An Israeli health startup says it can predict which sufferers of diabetes will develop kidney dysfunction within a one-year time-frame using artificial intelligence’s machine learning-based solutions.
Medial EarlySign announced on Monday the conclusion of a clinical data study based on an algorithm developed by the Kfar Malal-based company which was able to identify at-risk patients by analyzing electronic health records including laboratory tests results, demographics, medication and diagnostic codes.
“By isolating less than 5 percent of the 400,000 diabetic population selected among the company’s database of 15 million patients, the algorithm was able to identify 45% of patients who would progress to significant kidney damage within a year, prior to becoming symptomatic. This represents 25% more patients than would have been identified by commonly used clinical tools and judgment,” the company said in a press release.
Medial EarlySign’s Chief Medical Officer Dr.
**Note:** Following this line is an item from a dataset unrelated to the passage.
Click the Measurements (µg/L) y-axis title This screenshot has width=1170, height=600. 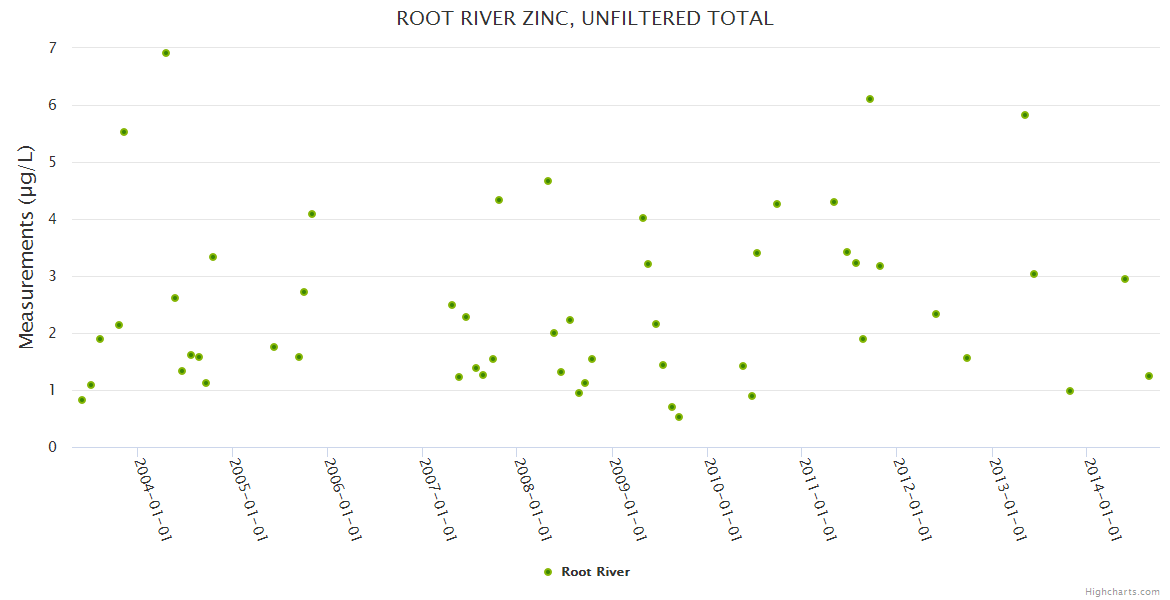(27, 247)
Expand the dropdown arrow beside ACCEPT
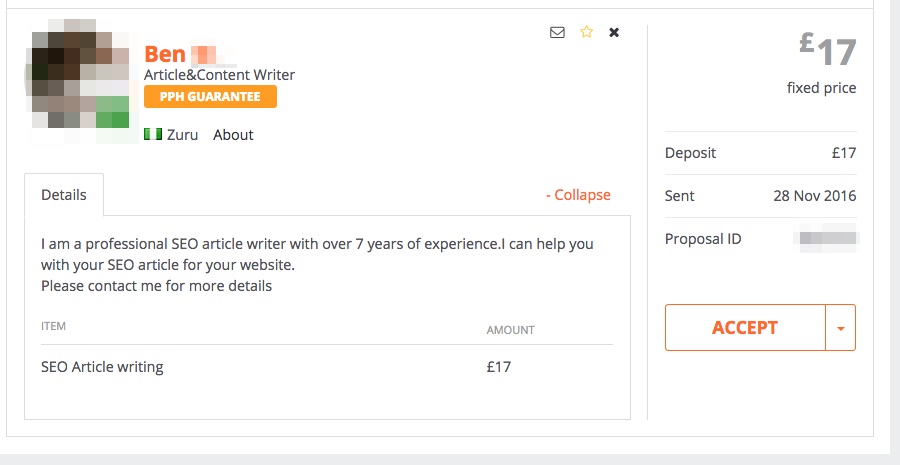The image size is (900, 465). 841,328
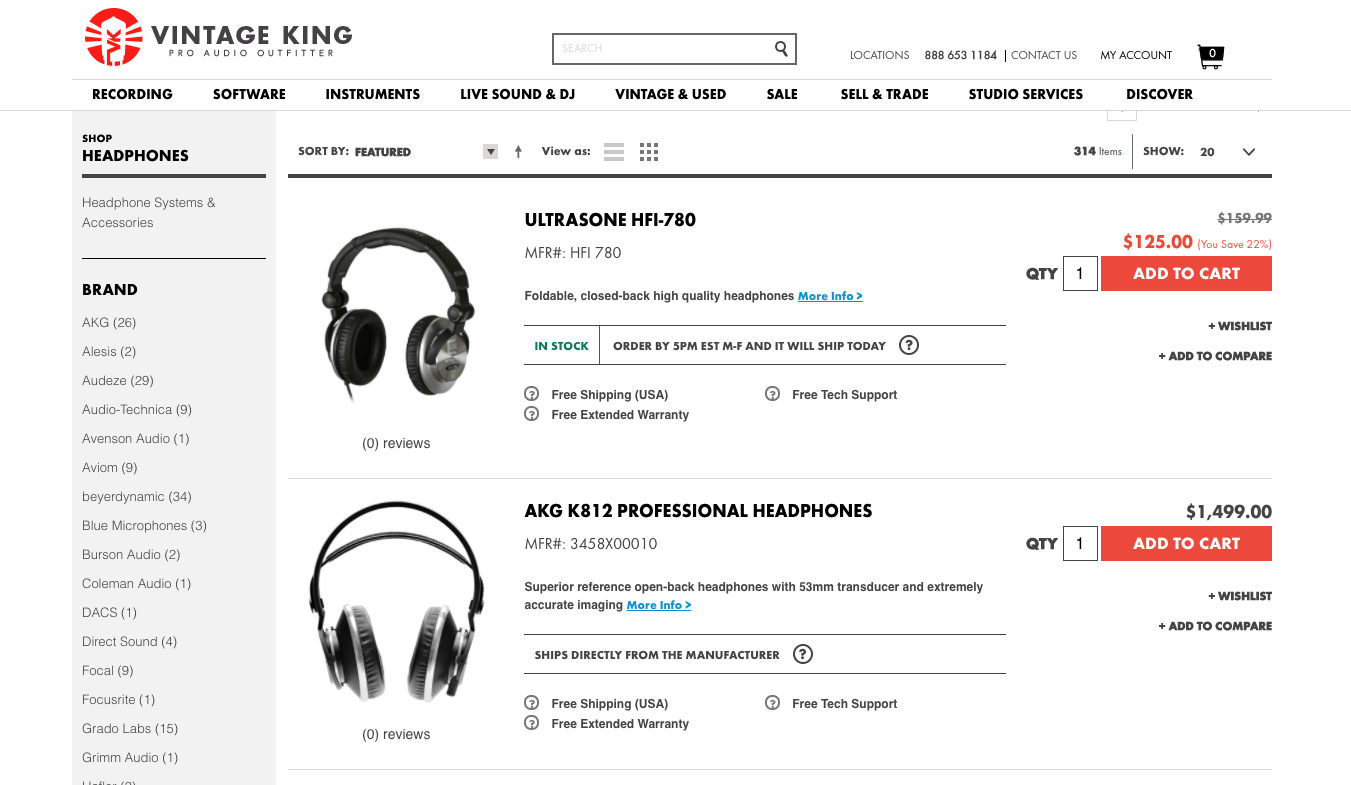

Ran Goshen, said, “Immense efforts are invested in developing treatment protocols to reduce the number of patients who will develop renal dysfunction due to diabetes. Medial EarlySign’s algorithm can aid decision-makers, drug developers, insurers, and providers to better allocate their capped resources and secure preferential clinical outcome as well. This can help reduce the likelihood for diabetes-related end-stage renal disease (ESRD).”
Kidney disease, or nephropathy, and other renal problems are a serious complication resulting from diabetes type 1 and type 2. Diabetes is also a leading cause of kidney failure and up to 40 percent of diabetics eventually develop kidney disease, according to the Mayo Clinic. Approximately 400 million people across the world suffer from diabetes, according to 2014 figures published by the World Health Organization (WHO). It is estimated that over 1.5 million deaths were directly caused by the disease, according to the WHO.
Medial EarlySign, founded in 2009, also conducted a clinical study of records of pre-diabetics, those with abnormally high blood sugar but without all the symptoms to diagnose diabetes, to determine which patients would develop the disease within 12 months. Its predictive models and algorithmic calculators have also been used for a study to identify patients with a high risk of colorectal cancer, the second-most commonly diagnosed form of cancer for women and third-most for men. The company claims its solutions can assist in the early prediction of clinical outcomes related to metabolic, immune and infectious diseases as well.
Medial EarlySign said Monday that it seeks to leverage its “predictive algorithmic engines” or AlgoMarkers, and provide “healthcare organizations a comprehensive set of predictive tools to address the challenge of engaging with the right patients and offering effective interventions to reduce morbidity and mortality from diabetes.”
“The significant size and rapid growth of digital health databases now allow the application of advanced mathematical tools that can identify patterns in diverse patient populations in order to identify high-risk patients,” said Dr. Itamar Raz, Head of the Israel National Council of Diabetes and Director Emeritus of the Diabetes Unit at Hadassah University Hospital, in the press release. “Rather than relying only on small patient samples based on known risk factors, machine learning tools can reveal the slightest correlations among these parameters and discover additional risk indicators that can lead to improved prediabetic patient risk stratification,” he said.